This article summarizes Gensler’s renderings for the Thistle Data Center Campus in Phoenix. The project is a 1,000,000-square-foot hyperscale development by Menlo Digital.
It highlights how the design responds to an arid climate and security constraints. The article also discusses the commitment to public realm improvements and environmental innovation, placing the project within broader conversations about data-center footprints and grid resilience.
Overview of the Thistle Data Center Campus
The planned campus comprises five data centers with capacities ranging from 36 to 72 megawatts. The site is located on a former call center property in Arizona.
Gensler’s team presents the project as a civic contribution that aims to elevate the visual character of the industrial neighborhood. The design reduces surface parking while maintaining operational flexibility for long-term service.

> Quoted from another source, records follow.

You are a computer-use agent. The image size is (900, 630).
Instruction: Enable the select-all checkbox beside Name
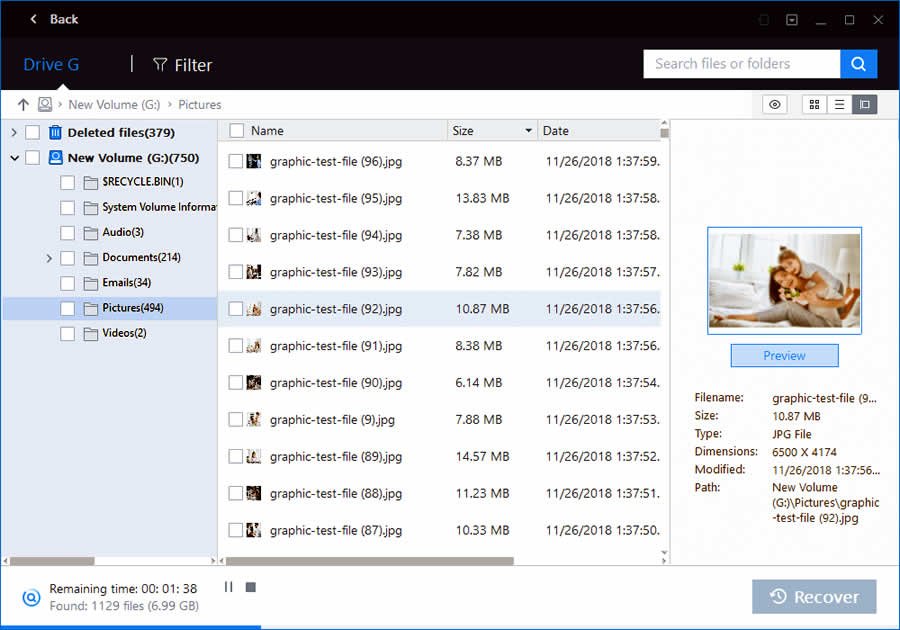pos(236,130)
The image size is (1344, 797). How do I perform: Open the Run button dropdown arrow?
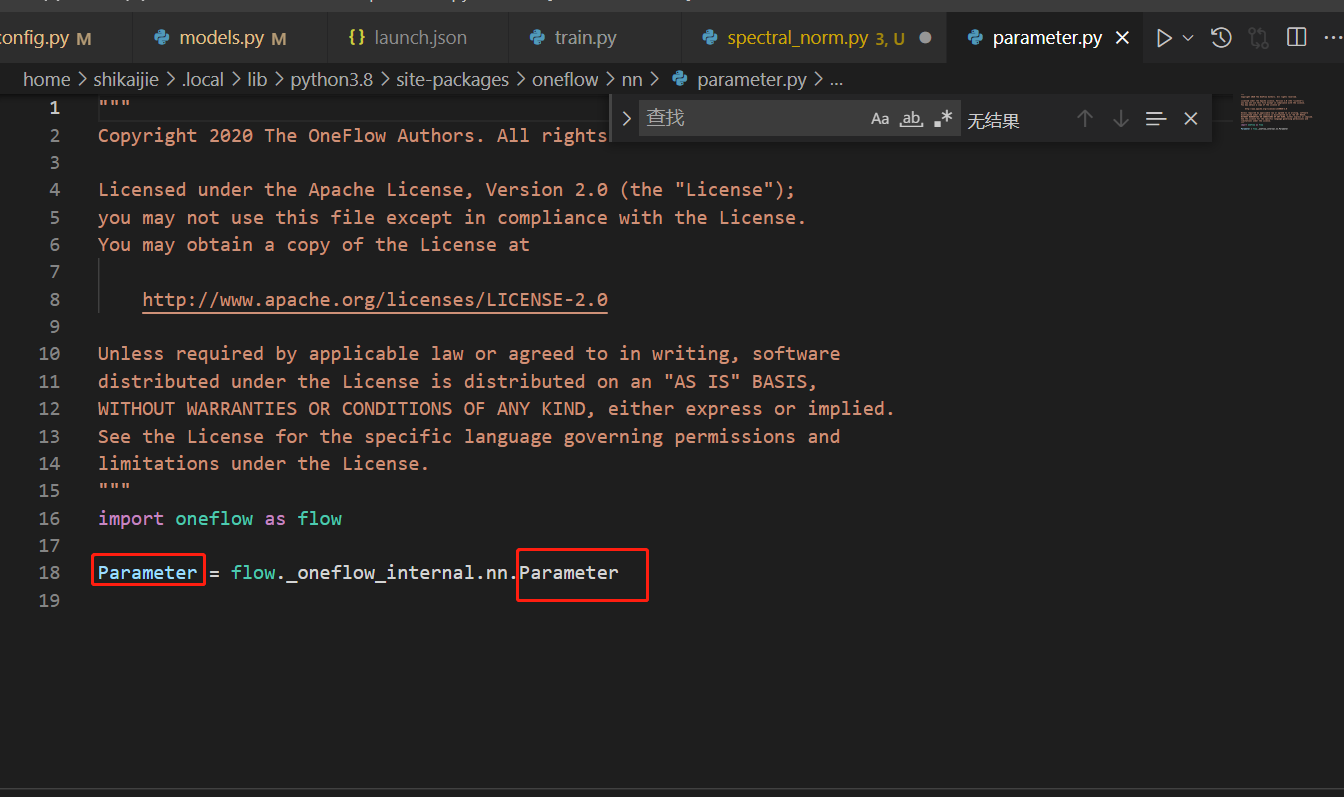tap(1186, 37)
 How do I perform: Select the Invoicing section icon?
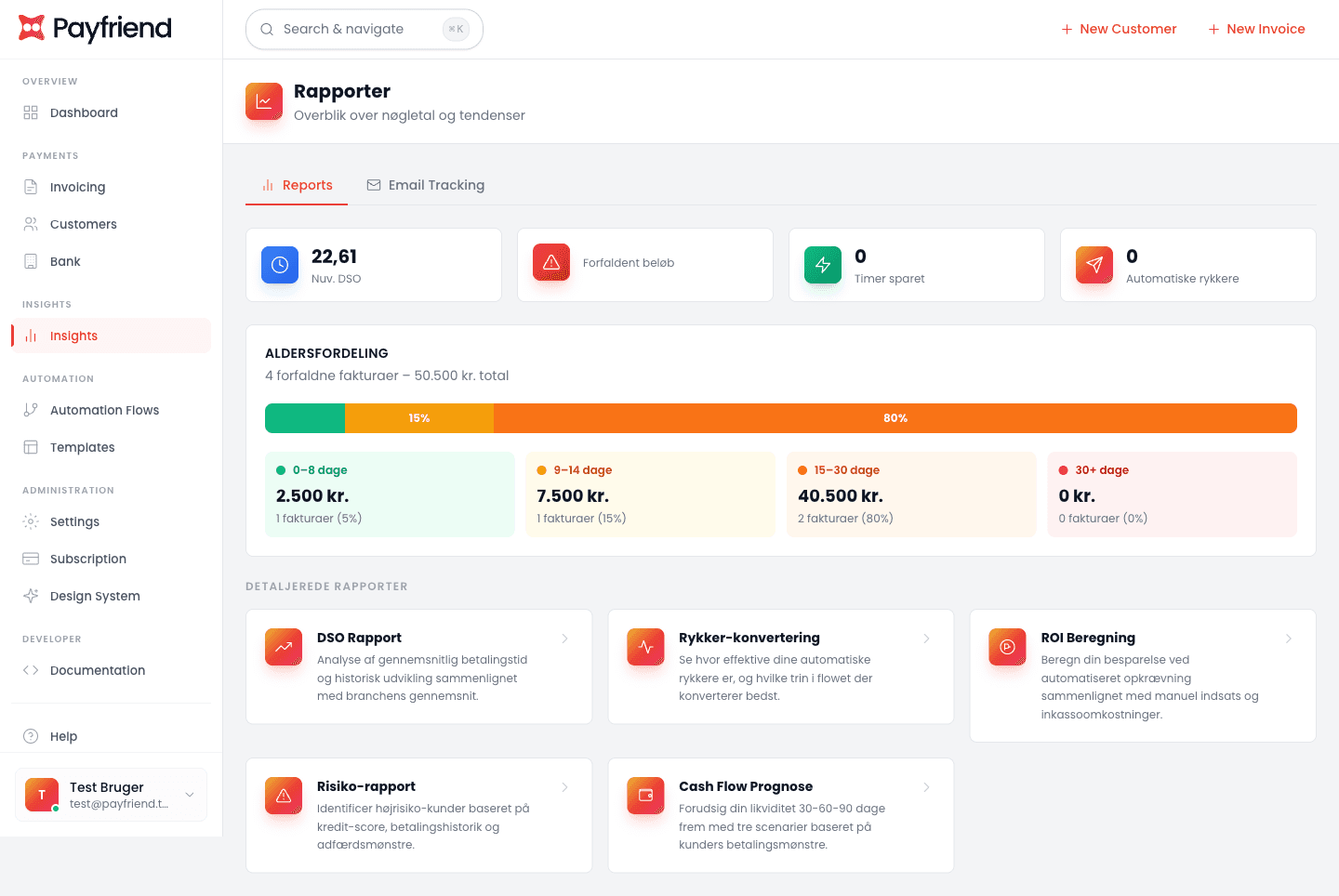[31, 187]
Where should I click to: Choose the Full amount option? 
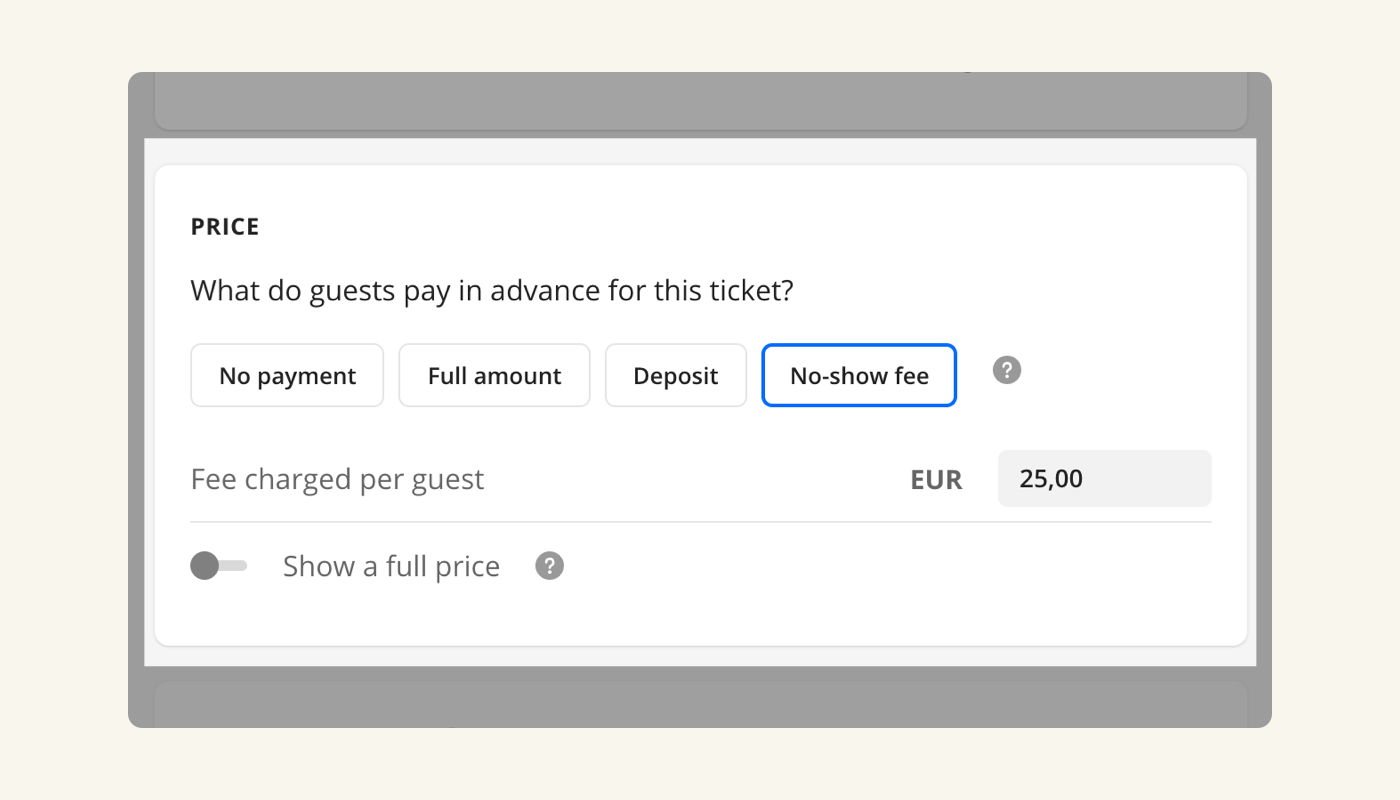click(x=494, y=376)
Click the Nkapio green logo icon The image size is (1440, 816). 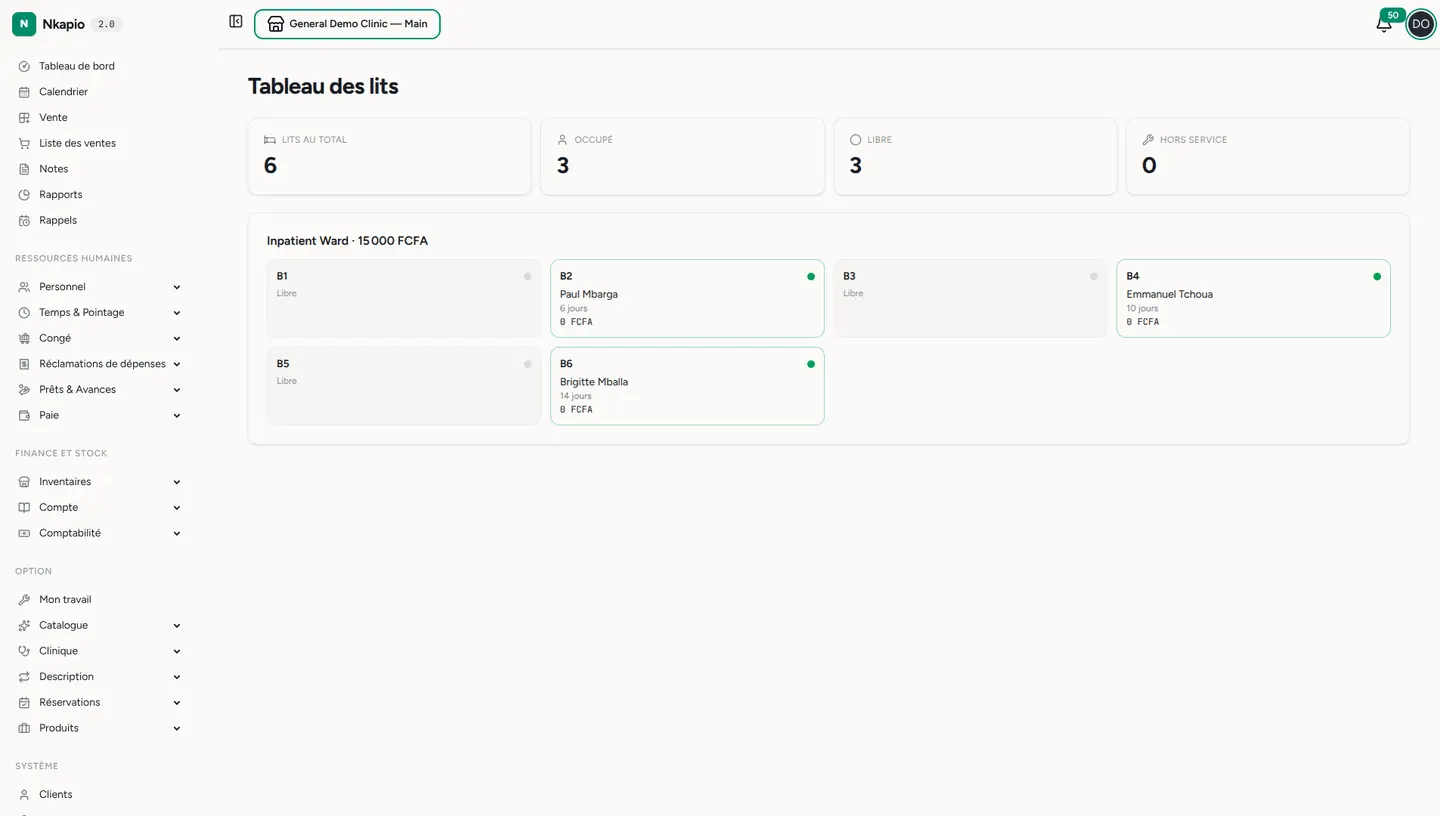24,24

The campus’s scale and tenant diversity require a balanced approach to exterior presence and interior adaptability. The design emphasizes resilience and adaptability, recognizing the significant energy, water, and land use of hyperscale facilities.
The project includes public-facing space at the campus edge and a visually engaging exterior. These features are designed to be accessible without compromising the security of the data centers.
Design Palette and Exterior Architecture
Gensler uses a material palette inspired by the desert context, combining red‑orange weathering steel panels (Corten) with textured concrete. These durable surfaces are accented by steel canopies and bands that highlight recessed glass entrances.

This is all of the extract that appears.